I’ve added a plugin, Mastodon Autopost, to crosspost from this blog to my Mastodon instance.
This won’t bring back any reactions to this blog, unlike Twitter reactions which do get back to this blog through Webmention. For that I would need to use Bridgy Fed. However that has as a disadvantage that it would turn my blog into a separate ActivityPub account, an activitypub user in its own right.

For now I’d rather have a separate Mastodon account (on my personal instance). Not everything I post on my blog I want to post to Mastodon, and not everything I post on Mastodon I want to have in my blog (e.g. responses to or reposts of others). I can definitely see me using this blog as the one and only hub for my online communications, but for that to work, I want to be able to keep ephemeral postings outside my regular site and my rss feeds, and more importantly be able to determine intended audiences per posting. Another requirement is that I can post tweets about a blogpost without that tweet being a separate blogpost (now I use the post excerpt for that and send it to twitter)
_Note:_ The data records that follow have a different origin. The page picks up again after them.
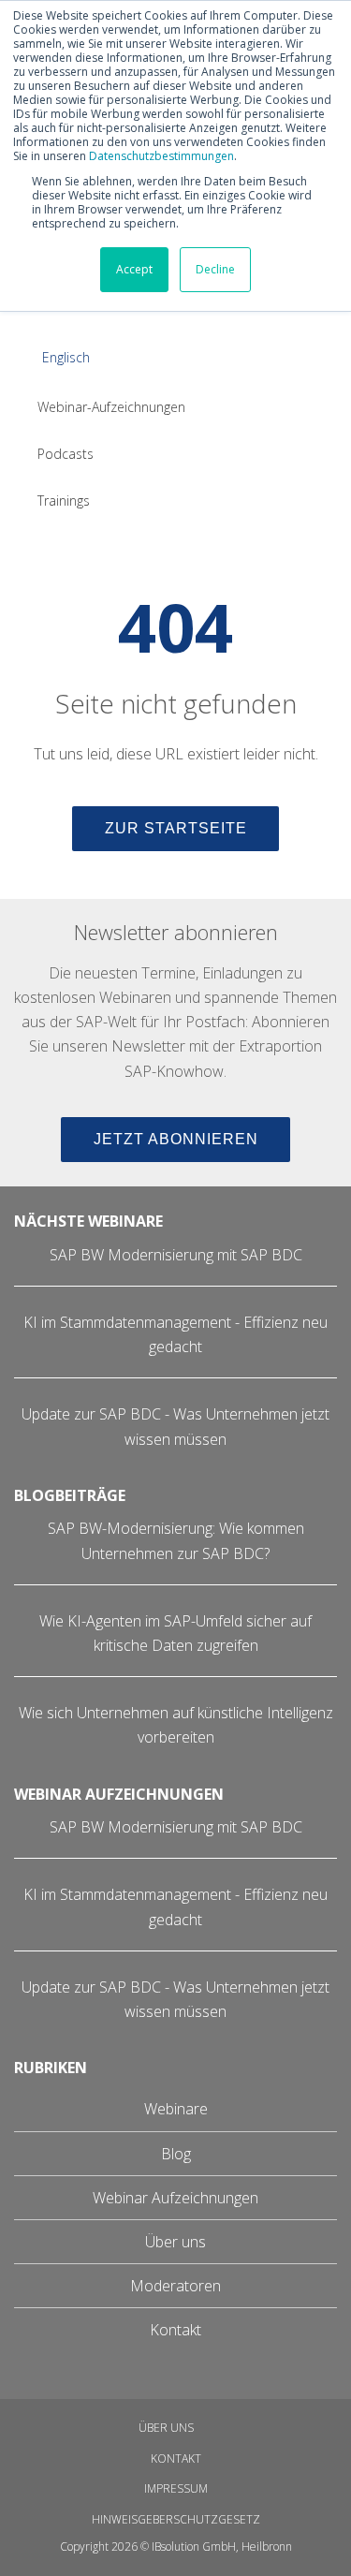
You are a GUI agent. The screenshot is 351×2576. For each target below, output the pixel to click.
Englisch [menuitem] (66, 357)
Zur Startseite (176, 828)
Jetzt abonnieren (176, 1139)
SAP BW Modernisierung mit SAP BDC (176, 1254)
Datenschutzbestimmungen (161, 156)
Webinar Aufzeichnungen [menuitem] (175, 2197)
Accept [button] (134, 269)
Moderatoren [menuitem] (175, 2285)
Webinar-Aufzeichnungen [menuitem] (111, 407)
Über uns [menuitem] (175, 2241)
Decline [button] (215, 269)
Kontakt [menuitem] (175, 2329)
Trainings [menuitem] (63, 500)
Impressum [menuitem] (176, 2488)
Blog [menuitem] (176, 2153)
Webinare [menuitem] (176, 2108)
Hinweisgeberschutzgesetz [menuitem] (176, 2519)
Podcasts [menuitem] (65, 454)
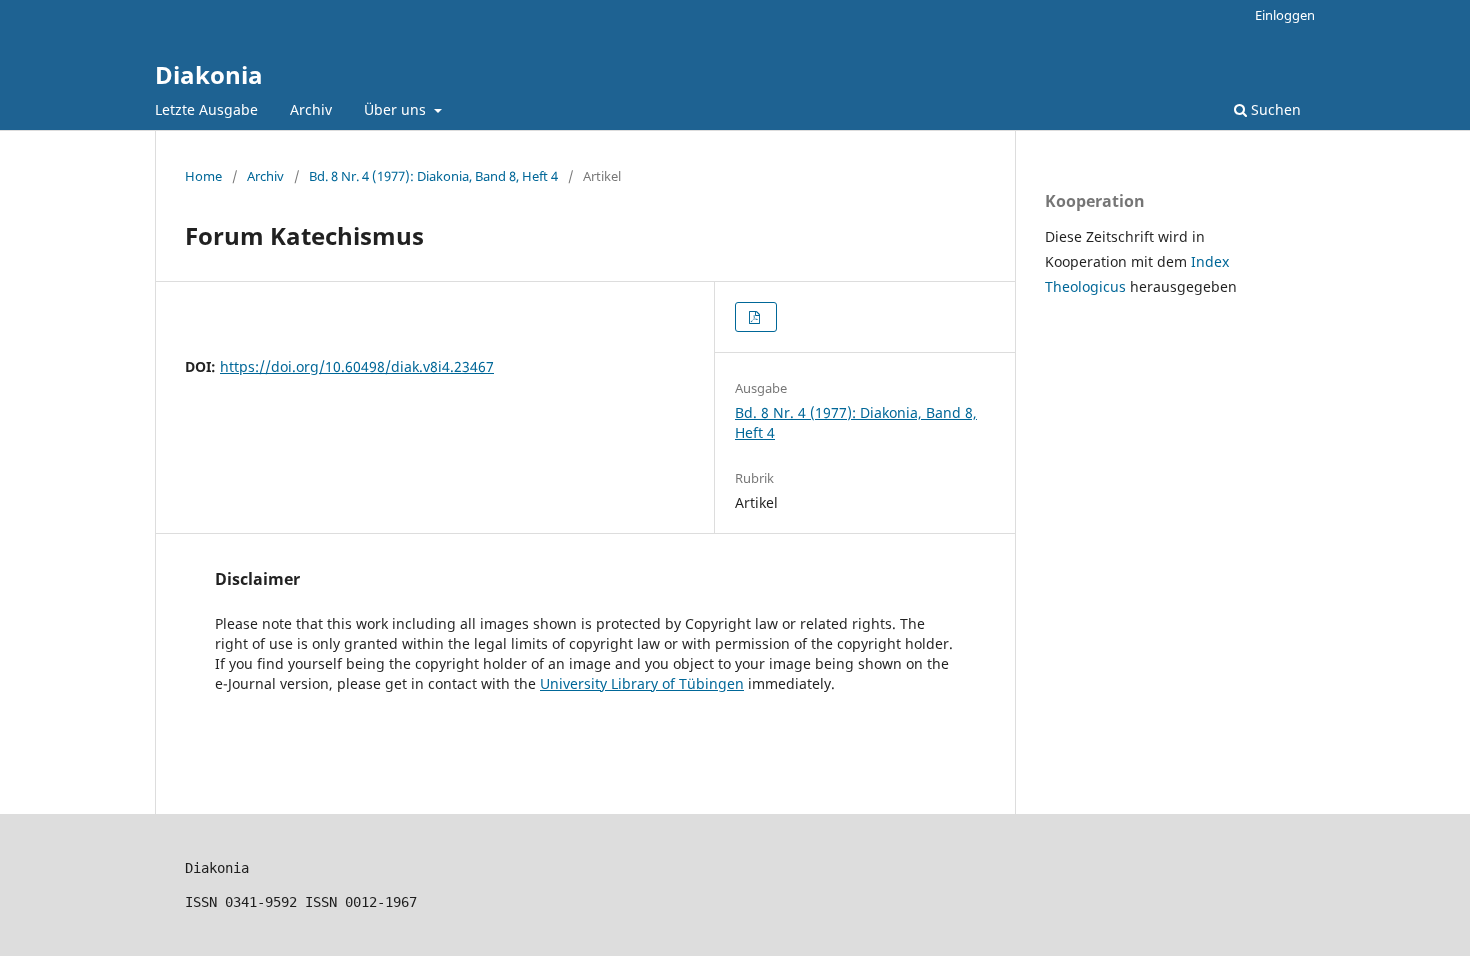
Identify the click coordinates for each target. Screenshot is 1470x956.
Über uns (397, 109)
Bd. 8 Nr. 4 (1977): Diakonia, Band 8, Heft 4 (433, 176)
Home (203, 176)
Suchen (1274, 109)
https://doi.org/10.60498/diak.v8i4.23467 (357, 366)
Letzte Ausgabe (206, 109)
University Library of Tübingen (642, 683)
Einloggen (1285, 15)
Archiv (311, 109)
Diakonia (209, 74)
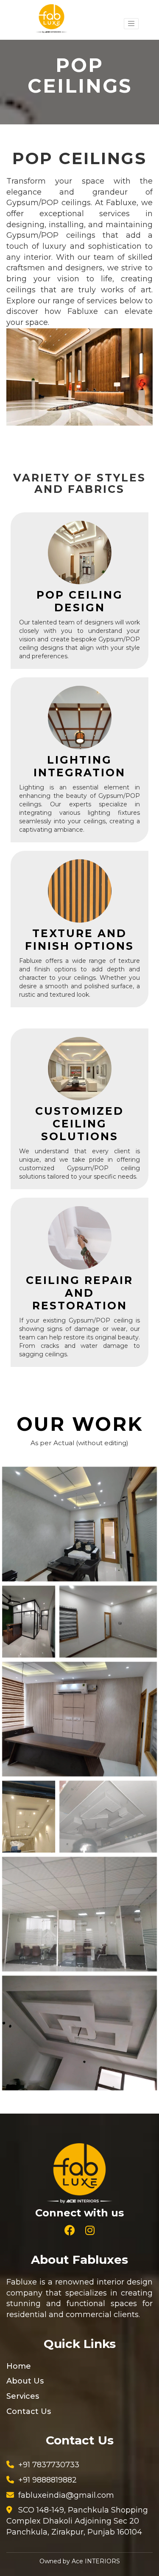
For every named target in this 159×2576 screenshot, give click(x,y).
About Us (25, 2381)
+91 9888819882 (47, 2480)
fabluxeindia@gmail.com (66, 2495)
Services (22, 2396)
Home (18, 2366)
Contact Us (28, 2411)
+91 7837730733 (48, 2464)
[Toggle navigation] (131, 23)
Currently I have my Mastodon (and my first Twitter account) set to me needing to approve every follower. My audience for a message is somewhat known to me that way, and I can shape a message accordingly. We all talk differently to different people and have conversations in different settings and contexts. This is true for online conversations just as much as for offline conversations. My microblog account does post everything from my blog but I also interact there independently from my blog.

With this plugin, for each posting I can determine if it is cross posted to Mastodon. I already had a similar setting for Twitter (and Flickr, which I don’t use). See the images.

[UPDATE]
It works as intended. I set the excerpt of this posting to “If all works as intended, this blogpost should show up in my Mastodon instance ”, and set the plugin to post title, excerpt and URL.